Makna “Istri Nabi Zakaria a.s. yang Mandul”
Jika istri
‘Imran memiliki keprihatinan yang luar biasa terhadap keadaan akhlak dan ruhani kaumnya, tentu
lebih-lebih lagi Nabi Zakaria a.s. yang
dalam kaumnya beliau sebagai imam, karena itu keinginan
beliau untuk mempunyai seorang anak
bukan karena semata-mata ingin memiliki anak, melainkan seorang anak
yang akan mewarisi keruhanian sebagaimana diri beliau, sebab Nabi Zakaria
a.s. pun
-- seperti halnya istri ‘Imran – sangat prihatin melihat keadaan akhlak dan ruhani para pemuka kaumnya –
yakni ahli-ahli Taurat dan orang-orang Farisi – sebagaimana
digambatkan dalam kecaman keras Nabi
Isa Ibnu Maryam a.s. (Matius 23:1-36).
Yahya
(Yohanes/Yuhana) adalah seorang nabi
yang datang sebelum Nabi Isa Ibnu Maryam
a.s.
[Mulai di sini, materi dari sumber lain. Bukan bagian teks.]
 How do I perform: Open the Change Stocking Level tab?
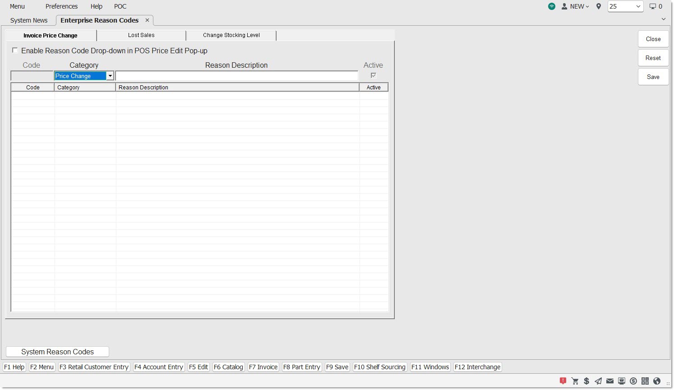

Kelahiran Nabi Yahya a.s. sebagai perintis
bagi kedatangan Nabi isa Ibnu Maryam a.s., sesuai dengan nubuatan Bible (Maleakhi.
3:1 dan 4:5). Kata Ibrani Yahya ialah
Yuhanna, yang dalam bahasa itu berarti
"Tuhan telah bermurah hati"
(Encyclopaedia Britannica).
Nama Yahya diberikan oleh Allah Swt. Sendiri.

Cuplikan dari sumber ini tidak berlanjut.